When we can’t see or feel or hear Him. Because I’m not going to lie… I have experienced FAR more of that in the last two and a half months than I anticipated. I anticipated that this would be the hardest thing I’ve ever done, yes, but I still didn’t think it would be quite so difficult. And in saying that, I’m not quite sure what I expected, what I could have expected… but it certainly wasn’t this.
I didn’t expect that Christmas Eve 2019, a few months into a new life nearly 3,000 miles away, would be the first time that I would ever shed a tear during a sermon, let alone legitimately and fully cry. And as frustrated I am over the heartache that led to that, as frustrated as I am that I spent a long time texting with my mother last night about everything, exhausted from spending such a long time with tears streaming down my face… I’m grateful for it.
See, without these times? God’s presence would never be so real.
When I planned this gift as a part of the twelve, I envisioned it as the gift of the abundance of people God has given me over the years home in California. What I did not anticipate, what I could not have anticipated, is that the opposite would also be true. That I would also be grateful for the gift of the struggle, for the gift of the season of having no choice but to rely on Him. Even as I write that, I feel like I’ve done an awful job of truly relying on Him to be the presence and the peace that I need.

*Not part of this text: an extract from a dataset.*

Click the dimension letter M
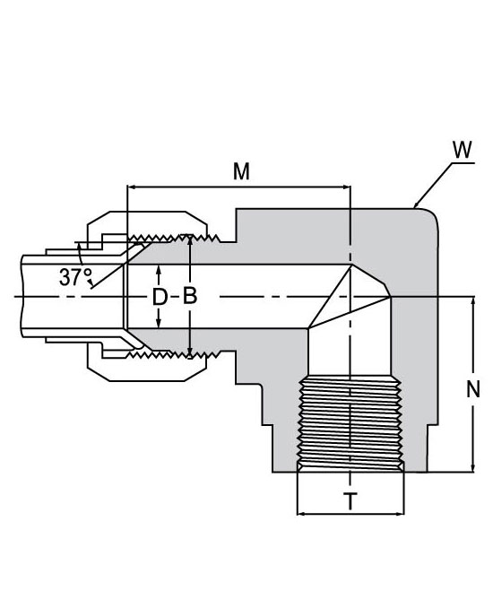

But I think about the few things that HAVE gone right in the last few months, and with all of the external circumstances what they are, it can only be attributed to a faith that has already stood the test of difficult trials. A faith that calls me home over and over and over. And over, because His love never runs out.
A faith that has been and continues to be strengthened by so many of His faithful followers, near and far.
Thank you, God, for the gift of people and community. Thank you for how it has carried me in the past, and thank you for all the beautiful ways in which you will continue to demonstrate this gift – both expected and unexpected.
Thank you for being the ultimate presence… Immanuel. God with us.